Simpati dan Solidaritas untuk Warga Terdampak
"Mencermati meningkatnya aktivitas vulkanik dan terjadinya erupsi sejumlah gunung api di berbagai wilayah Indonesia, saya atas nama segenap keluarga besar Partai Keadilan Sejahtera menyampaikan simpati, empati, dan solidaritas kepada seluruh masyarakat yang terdampak," kata Almuzzammil kepada wartawan.
Ia mengimbau masyarakat di wilayah terdampak untuk mengikuti arahan pemerintah dan petugas di lapangan. Keselamatan warga, tegasnya, harus menjadi prioritas utama dalam penanganan bencana ini.
Cakupan Penguatan Mitigasi yang Diminta PKS
Almuzzammil mendorong pemerintah dan seluruh unsur terkait memperkuat mitigasi bencana secara menyeluruh. Ia merinci empat bidang yang perlu menjadi fokus perhatian.
- Perlindungan masyarakat di area rawan erupsi
- Layanan kesehatan bagi korban terdampak abu vulkanik
- Pengamanan transportasi, khususnya di wilayah yang terkena sebaran abu
- Bantuan logistik bagi warga yang dievakuasi
"Dalam menghadapi bencana, kita harus saling menguatkan dan memastikan masyarakat yang terdampak tidak menghadapi musibah sendirian," ujarnya.

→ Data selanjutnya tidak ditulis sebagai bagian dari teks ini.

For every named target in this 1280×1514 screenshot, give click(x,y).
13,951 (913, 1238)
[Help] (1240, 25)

Ia juga memerintahkan seluruh kader PKS di daerah untuk turun membantu warga.
Erupsi Berakhir, Berganti Letusan Strombolian
Perubahan aktivitas Gunung Anak Krakatau tercatat sejak Senin (7/9). Badan Geologi melaporkan episode erupsi menerus yang berlangsung sejak Jumat (4/9) pukul 23.07 WIB telah berakhir pada Minggu (6/9) pukul 00.04 WIB—total 25 jam.
"Tiga kali erupsi strombolian terjadi setelah episode erupsi menerus berakhir," demikian pernyataan Badan Geologi melalui akun Threads @badan.geologi.

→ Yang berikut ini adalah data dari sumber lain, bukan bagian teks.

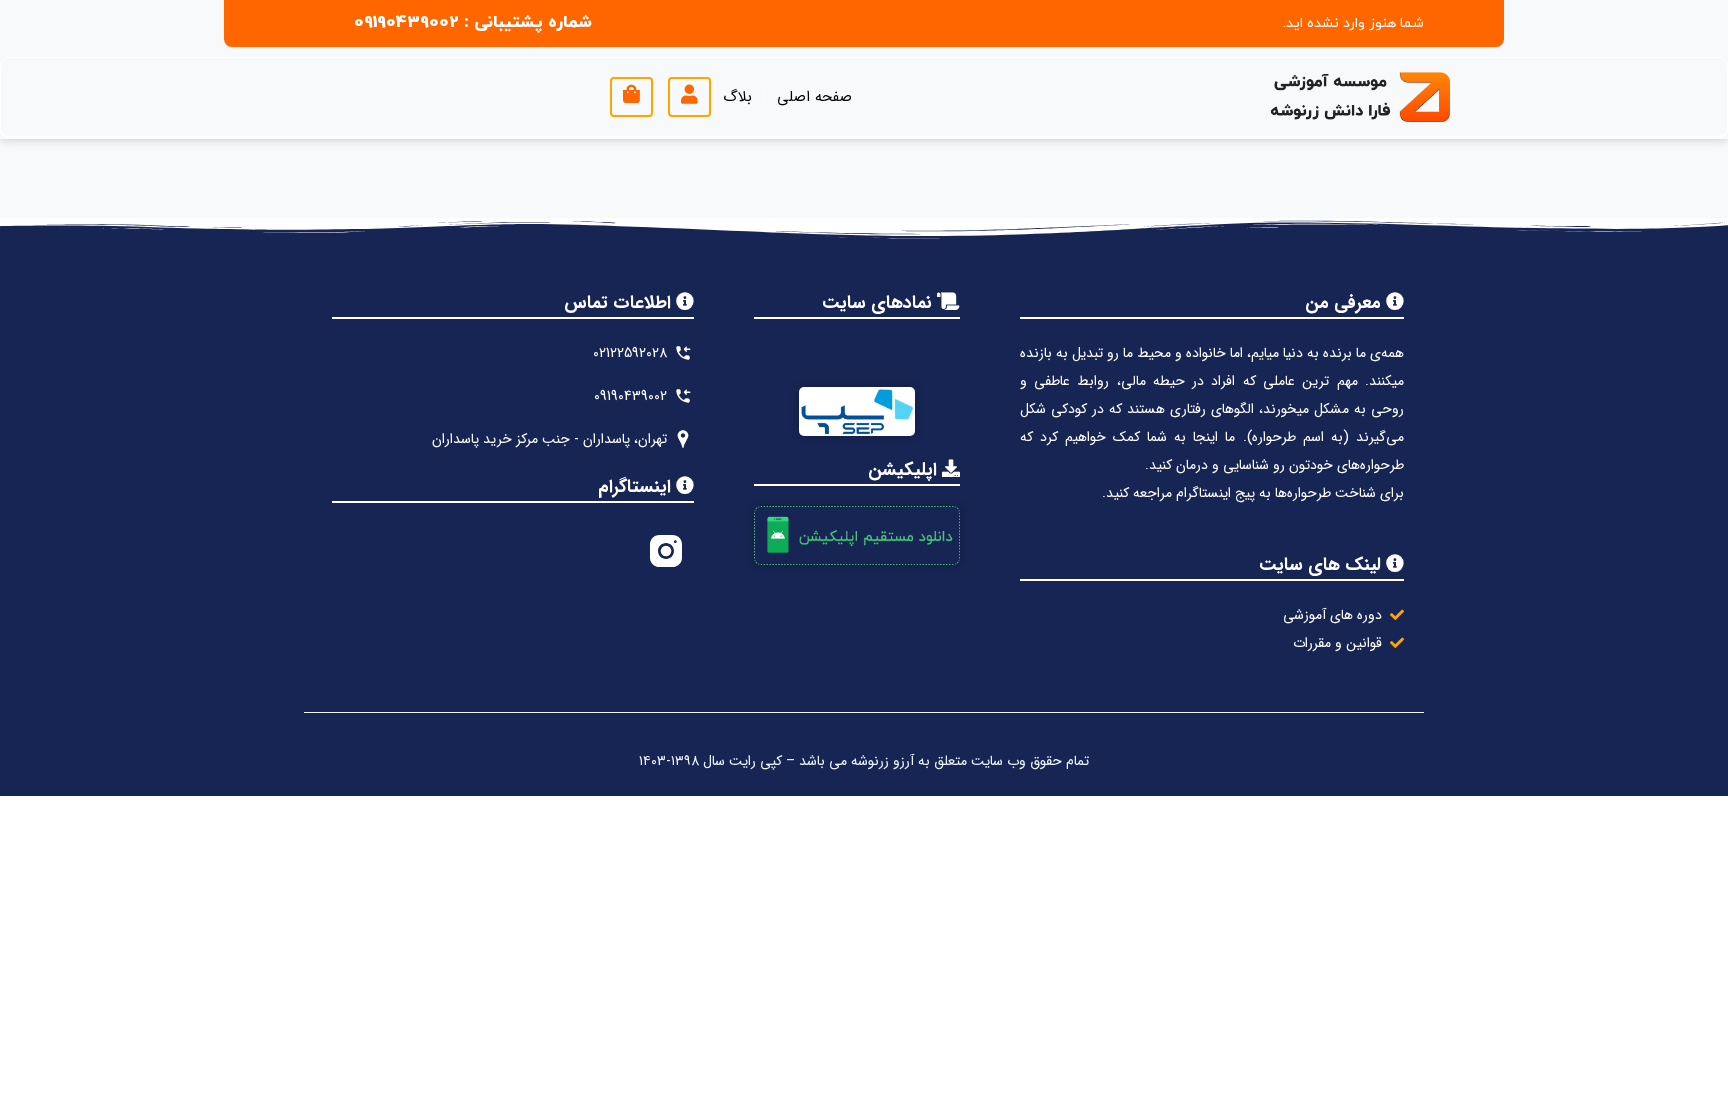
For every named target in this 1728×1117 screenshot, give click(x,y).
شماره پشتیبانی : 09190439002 (473, 23)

Letusan strombolian merupakan jenis erupsi dengan ledakan relatif ringan. Karakteristiknya berbeda dari erupsi sebelumnya karena aktivitasnya dapat berlangsung lama dan sistem erupsinya mampu mengatur ulang dirinya sendiri secara berulang.
Sebaran abu vulkanik akibat erupsi sebelumnya telah menjangkau sejumlah wilayah. Masyarakat diminta tetap waspada terhadap potensi perubahan status gunung meski erupsi besar telah usai.